All the Justices concur.

HUNSTEIN, Presiding Justice, concurring.

I agree with the result reached by the majority but write separately to emphasize that I do so only under the peculiar facts presented. As noted above, "[a]wards of . . . child support are implicit commands of the court and are enforceable by action for contempt *577 without language in terms of a command." Griggers v. Bryant, 239 Ga. 244, 245(1), 236 S.E.2d 599 (1977). In this case, the trial court incorporated into its judgment the parties' settlement agreement in its entirety, including its provision that the agreed-upon child support payments were to commence on August 15, 2002. Thus, in the absence of the court's subsequent clarification order, compliance with the settlement agreement would have been enforceable by contempt retroactive to that date. See Graves v. Graves, 239 Ga. 869, 239 S.E.2d 35 (1977) (incorporated settlement agreement requiring payment of sums due pre-judgment enforceable by contempt). Compare Eickhoff v. Eickhoff, 263 Ga. 498(3), 435 S.E.2d 914 (1993) (settlement agreement not incorporated into divorce decree enforceable only by contract action), overruled in part on other grounds by Lee v. Green Land Co., 272 Ga. 107, 527 S.E.2d 204 (2000). To hold otherwise would stymie efforts to enforce pre-judgment obligations under such agreements and invite noncompliance with terms intended to facilitate the provision of maintenance, protection, and education to minor children whom both parties are statutorily obligated to support. See OCGA §§ 19-7-2, 19-7-24. Thus, nothing in the majority's opinion should be read as requiring a party to bring a separate contract action to enforce pre-judgment obligations that the trial court, having specifically approved as just and consistent with applicable law, has incorporated into its decree. Such a requirement would impose a needless burden on litigants, necessitate piecemeal litigation where a party has claims for both pre- and post-judgment noncompliance, and may well result in the default of claims for pre-judgment noncompliance, to the detriment of the children who stand to benefit from efficient enforcement of their parents' support obligations.

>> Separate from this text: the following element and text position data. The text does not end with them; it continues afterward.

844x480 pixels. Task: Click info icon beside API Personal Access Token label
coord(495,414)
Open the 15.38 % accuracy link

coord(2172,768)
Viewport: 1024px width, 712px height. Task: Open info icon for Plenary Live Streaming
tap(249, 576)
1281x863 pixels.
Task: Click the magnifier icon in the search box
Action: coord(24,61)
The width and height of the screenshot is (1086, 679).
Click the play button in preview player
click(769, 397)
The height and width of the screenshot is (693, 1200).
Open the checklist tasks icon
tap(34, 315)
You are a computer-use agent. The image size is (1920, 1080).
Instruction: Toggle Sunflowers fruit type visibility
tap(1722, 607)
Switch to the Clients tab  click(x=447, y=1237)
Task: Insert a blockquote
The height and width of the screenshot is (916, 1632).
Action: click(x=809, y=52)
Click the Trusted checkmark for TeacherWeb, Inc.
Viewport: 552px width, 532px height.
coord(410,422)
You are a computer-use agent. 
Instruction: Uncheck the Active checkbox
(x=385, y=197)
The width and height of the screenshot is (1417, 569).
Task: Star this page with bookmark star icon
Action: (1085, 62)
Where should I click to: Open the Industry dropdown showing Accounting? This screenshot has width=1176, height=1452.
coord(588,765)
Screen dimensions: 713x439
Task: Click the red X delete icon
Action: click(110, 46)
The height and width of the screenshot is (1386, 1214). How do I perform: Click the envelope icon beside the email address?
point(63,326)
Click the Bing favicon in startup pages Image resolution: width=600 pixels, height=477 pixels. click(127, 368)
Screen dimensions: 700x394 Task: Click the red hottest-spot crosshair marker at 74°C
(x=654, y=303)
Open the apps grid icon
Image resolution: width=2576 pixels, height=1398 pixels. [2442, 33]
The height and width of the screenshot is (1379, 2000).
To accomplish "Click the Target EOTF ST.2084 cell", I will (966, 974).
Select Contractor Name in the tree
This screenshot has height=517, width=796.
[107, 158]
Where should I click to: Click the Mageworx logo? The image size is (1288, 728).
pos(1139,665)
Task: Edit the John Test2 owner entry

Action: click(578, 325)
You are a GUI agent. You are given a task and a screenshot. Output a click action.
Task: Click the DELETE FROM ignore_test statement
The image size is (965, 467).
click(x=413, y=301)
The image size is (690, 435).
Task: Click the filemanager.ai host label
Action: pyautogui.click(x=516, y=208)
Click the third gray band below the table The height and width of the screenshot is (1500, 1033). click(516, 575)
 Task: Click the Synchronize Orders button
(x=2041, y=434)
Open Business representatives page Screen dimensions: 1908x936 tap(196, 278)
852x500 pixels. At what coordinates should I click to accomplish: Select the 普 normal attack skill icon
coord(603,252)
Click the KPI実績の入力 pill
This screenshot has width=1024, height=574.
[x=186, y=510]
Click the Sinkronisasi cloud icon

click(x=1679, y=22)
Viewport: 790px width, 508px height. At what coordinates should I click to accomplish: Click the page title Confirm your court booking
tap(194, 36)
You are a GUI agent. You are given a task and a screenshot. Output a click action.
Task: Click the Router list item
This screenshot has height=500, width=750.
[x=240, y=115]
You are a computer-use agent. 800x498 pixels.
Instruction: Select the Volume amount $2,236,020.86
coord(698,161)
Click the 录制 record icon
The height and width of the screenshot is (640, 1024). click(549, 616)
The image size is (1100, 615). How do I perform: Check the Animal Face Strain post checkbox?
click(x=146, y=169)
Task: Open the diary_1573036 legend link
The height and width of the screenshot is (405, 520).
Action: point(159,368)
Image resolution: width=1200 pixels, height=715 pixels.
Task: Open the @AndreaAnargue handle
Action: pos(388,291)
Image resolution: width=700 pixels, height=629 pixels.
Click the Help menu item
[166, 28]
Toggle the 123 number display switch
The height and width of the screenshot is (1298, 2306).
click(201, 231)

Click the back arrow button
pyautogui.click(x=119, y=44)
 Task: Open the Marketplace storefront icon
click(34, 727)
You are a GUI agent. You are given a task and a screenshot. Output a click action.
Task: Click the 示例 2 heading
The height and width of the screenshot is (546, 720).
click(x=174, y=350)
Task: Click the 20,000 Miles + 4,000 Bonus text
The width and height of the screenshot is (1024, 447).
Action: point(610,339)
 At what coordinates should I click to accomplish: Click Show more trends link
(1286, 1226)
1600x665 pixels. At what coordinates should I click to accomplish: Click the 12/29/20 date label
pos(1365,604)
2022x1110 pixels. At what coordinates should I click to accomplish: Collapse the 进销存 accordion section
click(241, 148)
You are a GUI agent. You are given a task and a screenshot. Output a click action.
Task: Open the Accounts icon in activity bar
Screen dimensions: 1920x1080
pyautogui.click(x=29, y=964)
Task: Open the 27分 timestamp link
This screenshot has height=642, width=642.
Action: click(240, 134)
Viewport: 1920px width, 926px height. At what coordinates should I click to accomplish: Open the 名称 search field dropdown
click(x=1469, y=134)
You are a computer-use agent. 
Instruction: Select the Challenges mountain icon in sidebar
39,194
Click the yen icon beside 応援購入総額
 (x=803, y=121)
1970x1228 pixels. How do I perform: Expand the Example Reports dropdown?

Most agreements for child support are drafted in anticipation of incorporation into a court's decree. In this case, the agreement failed to provide for such incorporation, and the trial court, having considered the circumstances, determined in its clarification order that its judgment did not include past-due amounts. Because of this ruling, I agree with the majority that contempt could arise only from noncompliance occurring post-judgment. For this reason only, I concur.

I am authorized to state that Chief Justice Sears joins in this concurrence.